Truly, this is a March Madness that is so welcomed.
Yes, there are taxes to do. I could be bent over the jig building a spin fishing rod I had promised a friend for an upcoming fund raiser. Instead I’m looking out over the prairie where winds are pushing snows to a near whiteout and thinking of birds. In this wind-blown snow black shapes clamor for sunflower seeds or their turn at the pork fat, and none seem worse for wear in this intermittent blizzard.
Wild birds are a long time passion of mine, even if I’ve not been adept at keeping a running Audubon log of those I’ve seen over the years. Yet, until old age takes a grasp of my memory, I can still remember specific first sightings. My first curlew up in a wetland near Clinton three springs ago, slowly striding the edge of the water with its long, turned-down beak. Or the scarlet tanager at a park along the Concord River west of Boston. Perhaps my first cedar waxwings in the tree branches outside of an upstairs window of Java River Coffee House before a board meeting of an environmental group; of being surprised at how small they were. There was the excitement, too, of the brilliance my first red-breasted grosbeak perched on a branch, and unfortunately just passing through. I could go on. Maybe I’ve made my point.
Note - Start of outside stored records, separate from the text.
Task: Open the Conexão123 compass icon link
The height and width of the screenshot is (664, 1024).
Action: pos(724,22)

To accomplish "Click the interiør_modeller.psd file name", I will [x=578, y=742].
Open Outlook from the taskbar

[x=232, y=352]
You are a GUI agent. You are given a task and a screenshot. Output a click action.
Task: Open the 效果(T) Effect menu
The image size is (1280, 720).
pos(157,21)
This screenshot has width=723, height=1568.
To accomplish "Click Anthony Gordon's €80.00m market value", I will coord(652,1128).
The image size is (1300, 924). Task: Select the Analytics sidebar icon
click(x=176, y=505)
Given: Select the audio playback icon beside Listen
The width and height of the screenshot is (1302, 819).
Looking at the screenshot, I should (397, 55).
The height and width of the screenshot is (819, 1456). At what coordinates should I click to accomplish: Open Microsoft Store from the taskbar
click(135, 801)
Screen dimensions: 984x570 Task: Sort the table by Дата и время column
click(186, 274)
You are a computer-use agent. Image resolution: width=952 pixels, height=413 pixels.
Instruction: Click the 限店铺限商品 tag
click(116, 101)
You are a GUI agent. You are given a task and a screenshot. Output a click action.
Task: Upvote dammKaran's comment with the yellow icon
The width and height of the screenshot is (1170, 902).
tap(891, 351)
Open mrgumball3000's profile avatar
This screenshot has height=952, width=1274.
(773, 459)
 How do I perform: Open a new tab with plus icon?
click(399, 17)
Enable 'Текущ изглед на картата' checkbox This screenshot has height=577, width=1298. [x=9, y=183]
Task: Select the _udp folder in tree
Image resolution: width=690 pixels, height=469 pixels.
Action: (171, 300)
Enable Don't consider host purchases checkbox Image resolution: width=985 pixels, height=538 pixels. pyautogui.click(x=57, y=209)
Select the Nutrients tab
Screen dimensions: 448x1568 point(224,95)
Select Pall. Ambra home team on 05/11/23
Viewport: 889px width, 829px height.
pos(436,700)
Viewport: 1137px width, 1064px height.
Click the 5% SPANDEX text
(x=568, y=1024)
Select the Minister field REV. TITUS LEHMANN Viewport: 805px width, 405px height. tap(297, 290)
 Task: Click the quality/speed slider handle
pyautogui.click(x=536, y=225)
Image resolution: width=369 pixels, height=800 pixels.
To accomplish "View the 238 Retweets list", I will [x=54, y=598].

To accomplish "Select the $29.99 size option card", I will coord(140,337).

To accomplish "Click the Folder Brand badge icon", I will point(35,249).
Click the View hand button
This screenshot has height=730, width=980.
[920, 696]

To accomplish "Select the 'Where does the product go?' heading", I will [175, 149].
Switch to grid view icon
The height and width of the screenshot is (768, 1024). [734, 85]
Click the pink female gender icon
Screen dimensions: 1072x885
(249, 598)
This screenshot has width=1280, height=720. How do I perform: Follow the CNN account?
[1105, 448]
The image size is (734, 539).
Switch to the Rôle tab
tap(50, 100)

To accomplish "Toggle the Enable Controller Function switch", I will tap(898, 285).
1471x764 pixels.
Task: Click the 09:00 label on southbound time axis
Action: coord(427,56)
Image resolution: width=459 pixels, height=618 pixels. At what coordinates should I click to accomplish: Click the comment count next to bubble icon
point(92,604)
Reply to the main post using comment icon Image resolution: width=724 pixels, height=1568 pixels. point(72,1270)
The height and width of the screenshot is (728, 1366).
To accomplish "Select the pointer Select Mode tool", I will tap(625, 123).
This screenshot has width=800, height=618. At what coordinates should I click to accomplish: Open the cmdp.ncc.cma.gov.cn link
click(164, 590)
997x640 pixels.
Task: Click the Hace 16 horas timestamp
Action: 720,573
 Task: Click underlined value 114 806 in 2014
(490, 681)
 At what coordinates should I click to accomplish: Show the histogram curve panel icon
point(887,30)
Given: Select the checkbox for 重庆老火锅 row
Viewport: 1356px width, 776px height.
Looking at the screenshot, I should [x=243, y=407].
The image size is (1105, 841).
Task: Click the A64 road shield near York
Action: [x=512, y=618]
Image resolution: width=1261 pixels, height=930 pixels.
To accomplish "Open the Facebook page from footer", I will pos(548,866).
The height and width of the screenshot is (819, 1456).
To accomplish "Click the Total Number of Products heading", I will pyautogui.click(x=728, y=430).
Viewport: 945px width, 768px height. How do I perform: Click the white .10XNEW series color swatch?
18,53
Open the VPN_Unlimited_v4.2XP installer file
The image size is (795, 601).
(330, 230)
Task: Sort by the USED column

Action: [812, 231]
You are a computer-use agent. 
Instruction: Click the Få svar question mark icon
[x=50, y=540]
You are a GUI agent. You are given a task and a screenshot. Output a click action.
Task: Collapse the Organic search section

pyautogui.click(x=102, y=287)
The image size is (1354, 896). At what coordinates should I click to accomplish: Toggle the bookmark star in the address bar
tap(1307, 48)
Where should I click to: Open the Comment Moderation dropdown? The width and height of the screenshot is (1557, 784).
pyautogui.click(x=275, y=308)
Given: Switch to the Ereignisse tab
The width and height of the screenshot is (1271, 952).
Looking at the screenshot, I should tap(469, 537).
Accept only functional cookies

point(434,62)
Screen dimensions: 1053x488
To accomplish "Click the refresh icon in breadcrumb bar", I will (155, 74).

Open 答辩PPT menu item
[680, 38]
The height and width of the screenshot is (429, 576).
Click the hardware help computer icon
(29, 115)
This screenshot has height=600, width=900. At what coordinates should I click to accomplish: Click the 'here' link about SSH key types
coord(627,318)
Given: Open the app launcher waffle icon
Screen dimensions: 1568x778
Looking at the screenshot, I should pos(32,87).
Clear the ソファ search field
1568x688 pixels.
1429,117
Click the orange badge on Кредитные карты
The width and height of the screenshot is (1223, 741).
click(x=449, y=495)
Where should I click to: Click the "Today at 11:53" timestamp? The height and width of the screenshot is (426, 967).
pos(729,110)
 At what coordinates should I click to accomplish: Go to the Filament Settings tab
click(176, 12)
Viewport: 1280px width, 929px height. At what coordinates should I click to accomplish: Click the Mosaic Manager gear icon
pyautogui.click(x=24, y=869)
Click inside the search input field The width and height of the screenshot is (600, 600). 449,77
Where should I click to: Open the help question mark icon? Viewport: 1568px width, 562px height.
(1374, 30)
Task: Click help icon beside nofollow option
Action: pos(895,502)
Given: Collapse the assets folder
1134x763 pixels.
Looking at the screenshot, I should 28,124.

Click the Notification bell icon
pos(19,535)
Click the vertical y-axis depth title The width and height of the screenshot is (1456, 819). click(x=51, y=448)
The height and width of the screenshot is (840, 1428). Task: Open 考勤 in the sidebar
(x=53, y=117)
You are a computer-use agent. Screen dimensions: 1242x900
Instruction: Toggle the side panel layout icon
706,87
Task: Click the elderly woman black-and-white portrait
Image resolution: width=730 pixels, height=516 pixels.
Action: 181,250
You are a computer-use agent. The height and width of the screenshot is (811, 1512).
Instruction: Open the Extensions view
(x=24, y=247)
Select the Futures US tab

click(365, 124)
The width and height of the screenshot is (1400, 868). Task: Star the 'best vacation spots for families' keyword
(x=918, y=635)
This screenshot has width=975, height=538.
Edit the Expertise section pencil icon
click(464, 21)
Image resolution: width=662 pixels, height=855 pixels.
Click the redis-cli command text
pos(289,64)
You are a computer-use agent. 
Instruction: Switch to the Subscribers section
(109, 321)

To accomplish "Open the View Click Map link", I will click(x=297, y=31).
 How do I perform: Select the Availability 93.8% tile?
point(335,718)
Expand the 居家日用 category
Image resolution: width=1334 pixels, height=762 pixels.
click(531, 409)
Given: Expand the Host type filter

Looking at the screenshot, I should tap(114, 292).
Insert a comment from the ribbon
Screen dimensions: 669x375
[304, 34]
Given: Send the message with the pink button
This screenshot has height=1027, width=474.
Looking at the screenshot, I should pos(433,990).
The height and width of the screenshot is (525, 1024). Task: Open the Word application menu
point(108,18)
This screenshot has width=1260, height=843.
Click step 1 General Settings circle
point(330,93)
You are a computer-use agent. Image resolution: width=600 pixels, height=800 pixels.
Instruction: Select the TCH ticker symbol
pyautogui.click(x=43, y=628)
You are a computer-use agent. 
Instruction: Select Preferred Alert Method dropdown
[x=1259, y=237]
For the second time in my life my home is along a recognized flyway. The first was at our home across the highway from the Little Vermillion River east of Hastings. An area called Prairie Island, this land mass stretches from lower-town Hastings between the Little Vermillion and the Mississippi down to Redwing, and it’s a backwater, wooded paradise. A bird feeder just outside our dining room allowed us to sit for hours at the table watching the comings and goings of a vast number of bird species. Many new sightings along with obvious renewals of song birds I had seemingly forgotten on my 12 year Midwestern hiatus while living in Denver.
Those backwaters were tremendous gathering spots for waders like the egrets and herons. Seemingly every year a “Louisiana” heron hung around two large backwater “ponds” we visited across from the house. High spring waters left behind fish trapped in the pools.
After Hastings we settled into a small prairie town about two hours southeast of here where I ran a country weekly, an area lacking of much avian variety beyond red finches and house sparrows.
Then my now ex-wife and I bought this small prairie farm just up the hill from Big Stone Lake, on a “branch” of the Mississippi flyway, and once again there is an abundance of bird life. More varieties and numbers of geese than I could have ever imagined, and thanks to the last remnants of the pothole prairie, murmurations of red wing blackbirds, starlings and other “black” birds that are as frequent as they are mesmerizing each spring and fall. Terns drift in the wind currents on summer afternoons, and we’re serenaded by songs from the wetlands over the hill each spring. Swallows dart around over the prairie all summer, and gold finches mingle with grosbeaks, jays, brown thrashers and the many woodpecker species, and pheasants “bark” from the native prairie surrounding our house.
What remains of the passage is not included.